The man had been in office for less than a day, and now he already stood in full light, opposite the glorious winner. Together, in front of the cameras, they will officially launch government formation talks.
Nerves? No, it’s too old for that, and too good. Healthy competitive tension, at best.
“It’s good to see you,” the winner says and extends his hand.
“It’s also nice to see you again,” the man agrees.
‘nice room.’
‘nice room.’
“First conversation.”
“The first conversation, of course.”
“First conversation.”
The man is no novice when it comes to awkward encounters on camera. As a minister, he was once head of the public broadcaster, which the other would rather put an end to today than tomorrow. At the time, a new radio show host, who had personally brought himself into the public system, threw taxpayer-funded champagne out of a Hummer to show how worthwhile it was to spend that money. He thought it came out okay. Well, he laughed a little awkwardly, and it wasn’t that encouraging, but it still seemed endearing, and not silly at all.
“Where do you want me?” asks the winner.
The man points to a wooden chair at the side of the table. “Nice chair,” he says.
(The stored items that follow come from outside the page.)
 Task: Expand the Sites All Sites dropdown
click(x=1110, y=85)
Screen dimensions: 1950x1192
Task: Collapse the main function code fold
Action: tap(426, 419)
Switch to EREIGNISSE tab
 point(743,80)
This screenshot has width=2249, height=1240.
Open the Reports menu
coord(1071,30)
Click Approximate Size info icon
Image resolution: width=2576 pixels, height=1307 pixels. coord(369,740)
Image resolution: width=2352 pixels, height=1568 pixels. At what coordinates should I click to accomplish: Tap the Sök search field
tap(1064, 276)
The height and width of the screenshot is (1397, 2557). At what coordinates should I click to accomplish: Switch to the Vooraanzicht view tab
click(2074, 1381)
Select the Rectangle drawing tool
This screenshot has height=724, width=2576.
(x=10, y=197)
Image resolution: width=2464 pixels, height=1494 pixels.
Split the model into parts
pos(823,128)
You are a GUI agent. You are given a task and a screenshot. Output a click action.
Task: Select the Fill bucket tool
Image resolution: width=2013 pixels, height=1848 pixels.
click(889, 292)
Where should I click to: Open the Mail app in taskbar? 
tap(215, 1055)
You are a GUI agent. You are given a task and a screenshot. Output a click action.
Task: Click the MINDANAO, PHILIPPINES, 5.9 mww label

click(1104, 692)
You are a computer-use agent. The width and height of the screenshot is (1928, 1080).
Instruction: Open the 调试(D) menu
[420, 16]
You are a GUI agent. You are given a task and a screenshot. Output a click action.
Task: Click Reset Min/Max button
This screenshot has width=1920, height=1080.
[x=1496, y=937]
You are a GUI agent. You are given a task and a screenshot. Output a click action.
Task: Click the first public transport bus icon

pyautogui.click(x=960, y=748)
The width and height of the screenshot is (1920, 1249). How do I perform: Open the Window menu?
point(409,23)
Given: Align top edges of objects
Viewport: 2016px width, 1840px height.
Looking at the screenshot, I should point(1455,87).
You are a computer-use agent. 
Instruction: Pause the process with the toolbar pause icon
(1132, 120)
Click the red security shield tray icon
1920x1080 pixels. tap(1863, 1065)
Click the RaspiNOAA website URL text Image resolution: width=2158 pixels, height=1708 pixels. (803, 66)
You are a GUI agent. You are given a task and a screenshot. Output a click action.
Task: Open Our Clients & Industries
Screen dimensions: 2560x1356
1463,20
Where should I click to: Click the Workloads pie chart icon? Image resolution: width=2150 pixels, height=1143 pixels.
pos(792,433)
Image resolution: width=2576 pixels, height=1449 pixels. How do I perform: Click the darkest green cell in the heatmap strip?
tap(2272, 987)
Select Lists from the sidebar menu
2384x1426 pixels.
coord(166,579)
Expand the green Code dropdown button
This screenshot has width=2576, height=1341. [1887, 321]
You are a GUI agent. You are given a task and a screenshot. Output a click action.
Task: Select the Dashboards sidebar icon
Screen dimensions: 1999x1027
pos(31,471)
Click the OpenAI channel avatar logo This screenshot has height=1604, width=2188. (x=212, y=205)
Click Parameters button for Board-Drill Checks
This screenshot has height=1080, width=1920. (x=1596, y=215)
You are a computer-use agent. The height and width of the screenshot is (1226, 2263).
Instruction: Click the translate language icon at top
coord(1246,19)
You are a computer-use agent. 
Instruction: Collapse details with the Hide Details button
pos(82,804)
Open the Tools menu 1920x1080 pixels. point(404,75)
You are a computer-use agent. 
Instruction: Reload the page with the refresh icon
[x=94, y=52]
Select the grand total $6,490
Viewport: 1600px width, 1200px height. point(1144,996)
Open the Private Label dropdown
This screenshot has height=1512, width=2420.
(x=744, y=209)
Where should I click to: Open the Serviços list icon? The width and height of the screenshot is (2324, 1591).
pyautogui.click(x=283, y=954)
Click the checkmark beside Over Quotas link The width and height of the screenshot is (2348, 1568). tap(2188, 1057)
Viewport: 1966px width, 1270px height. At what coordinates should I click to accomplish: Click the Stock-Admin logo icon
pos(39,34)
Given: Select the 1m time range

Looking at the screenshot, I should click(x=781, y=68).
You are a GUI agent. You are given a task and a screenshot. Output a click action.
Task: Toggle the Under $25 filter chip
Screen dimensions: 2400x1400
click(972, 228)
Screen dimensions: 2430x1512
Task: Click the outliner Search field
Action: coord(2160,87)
He walks to his seat and thinks: Now let’s say something, something constructive.
“here we are.”
“here we are.”
“Who had this…?” The man is hesitant. Can he say that?
“Who would have expected that?” Winner mumbles.
“Yes, yes,” says the man.
‘Yes. Yes, says the winner in confirmation.
In recent years, old acquaintances and friends have wondered what was going on under his hat. Why had he drifted so far from what he had been before, and with what kind of fire he began writing columns for that newspaper, columns in which he chopped a progressive subject into bite-sized pieces each week, for the sake of the conservative snack board. These people think it’s his fault, when he’s sure it’s theirs. It’s a beta, simply counting enthusiastic responses to its columns. From completely different people than before, which is probably a good sign.
On his way here he heard on the radio that the new climate summit was starting on Thursday, at the end of the hottest year on record, and that expectations surrounding the climate summit were very low, partly because the president this time was Sultan. He is the leader in daily life, belongs to the UAE state oil company. Your tone was pessimistic, and you were on the verge of worry. How lucky that the winner and he both think climate is bullshit. They can safely leave it undiscussed.
Later that day, the winning man will be seen describing their conversation as “interesting.” Then he repeats what he had previously told him in private. “We will not deport anyone.” What a conductor he really is, the man of course isn’t sure if it’s thanks to him, but it gives him a warm feeling anyway. He’s back, and that’s good.
Finished by the author
Frank Heinen is a writer and columnist for De Volkskrant. Columnists are free to express their opinions and do not have to abide by the rules of journalistic objectivity. Read our guidelines here.